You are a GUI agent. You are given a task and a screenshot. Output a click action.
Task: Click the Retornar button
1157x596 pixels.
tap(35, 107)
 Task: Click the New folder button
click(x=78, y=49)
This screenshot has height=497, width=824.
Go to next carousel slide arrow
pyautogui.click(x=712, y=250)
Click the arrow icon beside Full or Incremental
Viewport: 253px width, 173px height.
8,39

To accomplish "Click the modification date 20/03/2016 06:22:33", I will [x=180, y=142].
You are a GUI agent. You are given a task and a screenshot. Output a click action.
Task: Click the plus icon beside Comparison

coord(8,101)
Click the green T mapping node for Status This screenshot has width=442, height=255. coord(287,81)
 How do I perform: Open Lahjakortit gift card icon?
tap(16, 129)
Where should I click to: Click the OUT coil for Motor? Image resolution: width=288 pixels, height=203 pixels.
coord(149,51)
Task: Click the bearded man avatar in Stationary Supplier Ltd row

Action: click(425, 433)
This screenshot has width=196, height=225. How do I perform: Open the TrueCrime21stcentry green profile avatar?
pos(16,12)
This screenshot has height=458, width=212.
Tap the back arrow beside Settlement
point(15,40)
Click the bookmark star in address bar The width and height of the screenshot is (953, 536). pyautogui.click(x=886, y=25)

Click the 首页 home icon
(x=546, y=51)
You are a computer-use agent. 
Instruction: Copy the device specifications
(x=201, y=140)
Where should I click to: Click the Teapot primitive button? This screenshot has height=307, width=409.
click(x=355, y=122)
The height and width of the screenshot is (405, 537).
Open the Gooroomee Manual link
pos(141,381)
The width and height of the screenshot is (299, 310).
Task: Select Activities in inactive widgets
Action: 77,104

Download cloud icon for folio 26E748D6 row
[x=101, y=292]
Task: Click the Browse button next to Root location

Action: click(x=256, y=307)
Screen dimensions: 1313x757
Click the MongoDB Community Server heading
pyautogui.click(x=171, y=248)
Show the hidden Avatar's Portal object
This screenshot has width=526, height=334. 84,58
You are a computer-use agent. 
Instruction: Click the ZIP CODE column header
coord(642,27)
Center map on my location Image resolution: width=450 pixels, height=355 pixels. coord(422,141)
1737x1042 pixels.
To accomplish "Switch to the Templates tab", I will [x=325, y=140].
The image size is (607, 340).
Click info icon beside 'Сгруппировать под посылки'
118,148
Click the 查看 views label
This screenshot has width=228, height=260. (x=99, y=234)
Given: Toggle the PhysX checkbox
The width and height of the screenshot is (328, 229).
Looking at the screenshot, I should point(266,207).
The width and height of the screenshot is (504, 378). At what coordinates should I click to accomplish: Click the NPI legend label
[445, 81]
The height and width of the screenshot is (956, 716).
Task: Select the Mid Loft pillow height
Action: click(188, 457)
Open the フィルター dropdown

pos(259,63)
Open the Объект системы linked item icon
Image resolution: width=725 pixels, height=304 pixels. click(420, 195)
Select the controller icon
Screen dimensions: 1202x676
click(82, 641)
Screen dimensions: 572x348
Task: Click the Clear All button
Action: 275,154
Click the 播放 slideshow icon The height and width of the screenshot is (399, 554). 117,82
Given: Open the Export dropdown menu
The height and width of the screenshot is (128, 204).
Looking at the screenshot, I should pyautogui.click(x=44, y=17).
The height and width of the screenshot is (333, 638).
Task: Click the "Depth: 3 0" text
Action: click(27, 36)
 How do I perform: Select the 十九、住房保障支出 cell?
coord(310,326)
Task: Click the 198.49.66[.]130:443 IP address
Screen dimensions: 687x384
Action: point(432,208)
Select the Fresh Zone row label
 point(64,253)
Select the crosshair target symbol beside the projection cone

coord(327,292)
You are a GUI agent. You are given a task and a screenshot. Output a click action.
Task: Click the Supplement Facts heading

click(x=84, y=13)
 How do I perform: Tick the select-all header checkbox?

* [How to complete this task]
Give back every line from the beginning of the records through the line holding "This screenshot has height=458, width=212.", exactly as it reads, and leave out the rest.

* [Written solution]
You are a GUI agent. You are given a task and a screenshot. Output a click action.
Task: Click the Retornar button
1157x596 pixels.
tap(35, 107)
 Task: Click the New folder button
click(x=78, y=49)
This screenshot has height=497, width=824.
Go to next carousel slide arrow
pyautogui.click(x=712, y=250)
Click the arrow icon beside Full or Incremental
Viewport: 253px width, 173px height.
8,39

To accomplish "Click the modification date 20/03/2016 06:22:33", I will [x=180, y=142].
You are a GUI agent. You are given a task and a screenshot. Output a click action.
Task: Click the plus icon beside Comparison

coord(8,101)
Click the green T mapping node for Status This screenshot has width=442, height=255. coord(287,81)
 How do I perform: Open Lahjakortit gift card icon?
tap(16, 129)
Where should I click to: Click the OUT coil for Motor? Image resolution: width=288 pixels, height=203 pixels.
coord(149,51)
Task: Click the bearded man avatar in Stationary Supplier Ltd row

Action: click(425, 433)
This screenshot has width=196, height=225. How do I perform: Open the TrueCrime21stcentry green profile avatar?
pos(16,12)
This screenshot has height=458, width=212.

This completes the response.